# 4.3 Reflexivity, Symmetry, and Transitivity

# 4.3 Reflexivity, Symmetry, and Transitivity

Propositional equality in Lean is generated from a small set of core operations. These operations form the algebra of equality: reflexivity introduces equality, symmetry reverses it, and transitivity composes it. Every equality proof is built from these primitives, either directly or through derived tactics.

Reflexivity is the base constructor. The term `rfl` has type `a = a`. It succeeds when both sides of the goal are definitionally equal after reduction. This connects propositional equality with computation. When reduction aligns both sides, `rfl` closes the goal without further steps.

```lean
example (n : Nat) : n = n := by
  rfl
```

In more complex expressions, `rfl` still applies if normalization makes both sides identical:

```lean
def f (n : Nat) := n + 0

example (n : Nat) : f n = n := by
  -- unfolds to n + 0 = n, which reduces to n = n
  rfl
```

Symmetry reverses an equality. Given a proof `h : a = b`, the term `Eq.symm h` produces a proof of `b = a`. This is necessary when the available equality is oriented in the wrong direction for rewriting.

```lean
example (a b : Nat) (h : a = b) : b = a := by
  exact Eq.symm h
```

In tactic mode, symmetry is often applied implicitly by reversing a rewrite:

```lean
example (a b : Nat) (h : a = b) : b + 1 = a + 1 := by
  rw [← h]
```

Here the arrow indicates that the equality is used in the opposite direction.

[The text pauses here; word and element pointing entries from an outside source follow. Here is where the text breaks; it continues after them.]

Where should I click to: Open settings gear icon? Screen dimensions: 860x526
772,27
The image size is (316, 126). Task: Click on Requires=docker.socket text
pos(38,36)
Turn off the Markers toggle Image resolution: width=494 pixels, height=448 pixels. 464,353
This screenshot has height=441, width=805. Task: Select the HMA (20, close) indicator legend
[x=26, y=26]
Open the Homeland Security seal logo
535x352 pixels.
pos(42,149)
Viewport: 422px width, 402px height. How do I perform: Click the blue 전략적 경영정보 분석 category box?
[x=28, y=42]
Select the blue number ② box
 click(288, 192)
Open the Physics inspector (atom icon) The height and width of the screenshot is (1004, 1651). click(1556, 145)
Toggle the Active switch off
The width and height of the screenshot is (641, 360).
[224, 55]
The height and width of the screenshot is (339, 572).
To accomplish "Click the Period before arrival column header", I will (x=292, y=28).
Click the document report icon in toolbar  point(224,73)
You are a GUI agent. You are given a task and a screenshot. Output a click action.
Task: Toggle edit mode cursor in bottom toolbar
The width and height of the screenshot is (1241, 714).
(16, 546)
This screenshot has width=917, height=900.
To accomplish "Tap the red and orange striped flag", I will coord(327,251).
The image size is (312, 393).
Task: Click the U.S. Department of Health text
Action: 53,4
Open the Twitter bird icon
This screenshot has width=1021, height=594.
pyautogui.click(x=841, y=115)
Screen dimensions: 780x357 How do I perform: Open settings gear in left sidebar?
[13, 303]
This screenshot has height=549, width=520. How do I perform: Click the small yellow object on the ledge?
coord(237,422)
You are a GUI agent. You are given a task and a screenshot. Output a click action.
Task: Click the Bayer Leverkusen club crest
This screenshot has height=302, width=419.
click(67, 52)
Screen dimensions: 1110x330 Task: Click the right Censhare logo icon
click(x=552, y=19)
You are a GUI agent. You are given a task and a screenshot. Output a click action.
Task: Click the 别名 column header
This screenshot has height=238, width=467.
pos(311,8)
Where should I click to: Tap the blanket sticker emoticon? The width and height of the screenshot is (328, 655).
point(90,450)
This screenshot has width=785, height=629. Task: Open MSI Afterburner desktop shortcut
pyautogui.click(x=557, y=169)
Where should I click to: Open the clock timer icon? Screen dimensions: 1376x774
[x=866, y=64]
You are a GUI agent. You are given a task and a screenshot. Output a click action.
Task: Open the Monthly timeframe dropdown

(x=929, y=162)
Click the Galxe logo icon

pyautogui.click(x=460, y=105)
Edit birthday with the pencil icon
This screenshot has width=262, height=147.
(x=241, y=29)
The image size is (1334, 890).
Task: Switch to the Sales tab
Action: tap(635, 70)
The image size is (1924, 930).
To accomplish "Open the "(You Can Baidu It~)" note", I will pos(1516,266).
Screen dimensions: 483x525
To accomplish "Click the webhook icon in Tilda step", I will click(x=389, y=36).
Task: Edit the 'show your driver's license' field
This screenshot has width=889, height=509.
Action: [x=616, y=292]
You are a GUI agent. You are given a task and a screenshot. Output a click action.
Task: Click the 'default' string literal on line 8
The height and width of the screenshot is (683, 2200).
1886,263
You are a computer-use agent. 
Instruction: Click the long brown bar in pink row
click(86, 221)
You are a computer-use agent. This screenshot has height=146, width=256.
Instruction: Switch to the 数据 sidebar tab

Transitivity composes equalities. Given `h₁ : a = b` and `h₂ : b = c`, the term `Eq.trans h₁ h₂` produces a proof of `a = c`. This operation is essential when a result is reached through intermediate steps.

```lean
example (a b c : Nat)
  (h₁ : a = b) (h₂ : b = c) :
  a = c :=
  Eq.trans h₁ h₂
```

In practice, transitivity is expressed through structured rewriting or `calc` blocks:

```lean
example (a b c : Nat)
  (h₁ : a = b) (h₂ : b = c) :
  a = c := by
  calc
    a = b := h₁
    _ = c := h₂
```

This form scales well as the number of steps grows, since each step is explicit and local.

These three operations interact with congruence. When composing equalities across function applications, transitivity often appears together with congruence. For example:

```lean
example (f : Nat -> Nat) (a b c : Nat)
  (h₁ : a = b) (h₂ : b = c) :
  f a = f c :=
by
  have h₃ : f a = f b := congrArg f h₁
  have h₄ : f b = f c := congrArg f h₂
  exact Eq.trans h₃ h₄
```

This pattern lifts equality through a context and then composes the results.

A useful perspective is to view equality as a path. Reflexivity is a trivial path from a point to itself. Symmetry reverses a path. Transitivity concatenates paths. Many proofs become clearer when written as path compositions, especially in longer chains.

In practice, most proofs do not call `Eq.trans` explicitly. Instead, they rely on rewriting tactics that internally apply these operations. Understanding the underlying structure helps diagnose failures. If rewriting does not progress, the issue often reduces to missing orientation, missing intermediate equalities, or lack of congruence.

The combination of reflexivity, symmetry, and transitivity provides a complete toolkit for building equality proofs. The rest of the chapter focuses on applying these tools in controlled ways through rewriting and simplification.